Items →
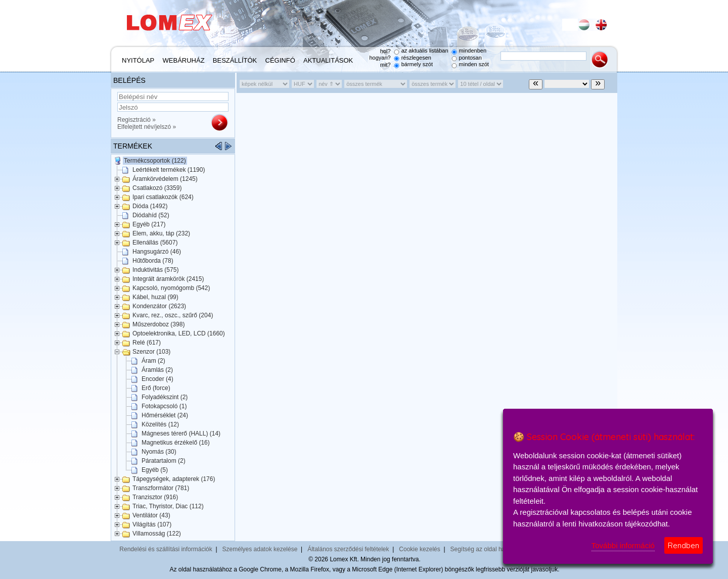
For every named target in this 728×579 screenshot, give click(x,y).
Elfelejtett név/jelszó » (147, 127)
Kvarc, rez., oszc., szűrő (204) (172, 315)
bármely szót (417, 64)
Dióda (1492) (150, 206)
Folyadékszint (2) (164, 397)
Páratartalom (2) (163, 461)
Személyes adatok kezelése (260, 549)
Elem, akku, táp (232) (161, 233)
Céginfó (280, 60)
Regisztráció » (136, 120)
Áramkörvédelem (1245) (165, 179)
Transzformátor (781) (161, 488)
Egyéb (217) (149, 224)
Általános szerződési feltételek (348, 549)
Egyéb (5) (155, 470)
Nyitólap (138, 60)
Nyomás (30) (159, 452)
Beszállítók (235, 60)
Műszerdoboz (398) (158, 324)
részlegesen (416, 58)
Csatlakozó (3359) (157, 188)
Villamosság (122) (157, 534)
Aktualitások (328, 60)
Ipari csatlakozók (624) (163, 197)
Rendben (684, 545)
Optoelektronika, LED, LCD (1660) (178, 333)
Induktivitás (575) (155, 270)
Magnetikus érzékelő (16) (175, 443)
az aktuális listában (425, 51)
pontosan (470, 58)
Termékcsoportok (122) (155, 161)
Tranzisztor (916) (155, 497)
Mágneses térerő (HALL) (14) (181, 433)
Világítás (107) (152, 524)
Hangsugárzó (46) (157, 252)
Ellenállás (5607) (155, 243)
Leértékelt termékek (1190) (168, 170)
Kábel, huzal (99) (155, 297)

---

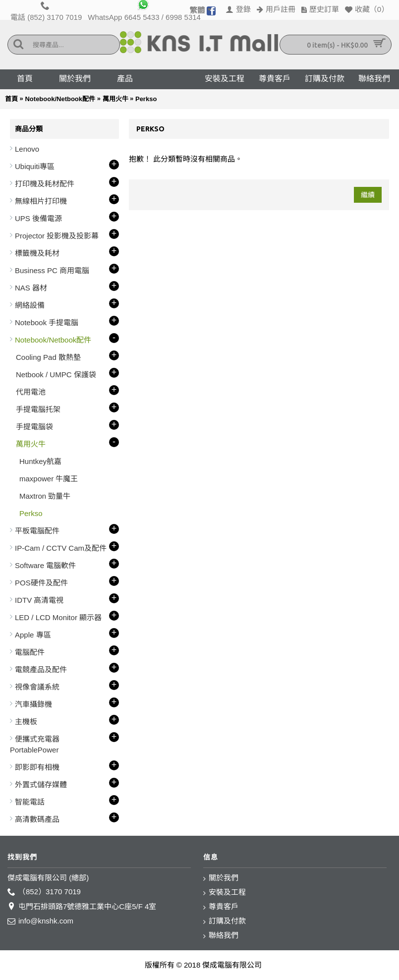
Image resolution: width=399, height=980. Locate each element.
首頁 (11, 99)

What is being asked →
Reproduce, without any changes, every line of the listing from the line with "Villamosság (122) (157, 534)" through the line with "Leértékelt termékek (1190) (168, 170)", including both of those lines.

Finished answer →
Villamosság (122) (157, 534)
Aktualitások (328, 60)
Ipari csatlakozók (624) (163, 197)
Rendben (684, 545)
Optoelektronika, LED, LCD (1660) (178, 333)
Induktivitás (575) (155, 270)
Magnetikus érzékelő (16) (175, 443)
az aktuális listában (425, 51)
pontosan (470, 58)
Termékcsoportok (122) (155, 161)
Tranzisztor (916) (155, 497)
Mágneses térerő (HALL) (14) (181, 433)
Világítás (107) (152, 524)
Hangsugárzó (46) (157, 252)
Ellenállás (5607) (155, 243)
Leértékelt termékek (1190) (168, 170)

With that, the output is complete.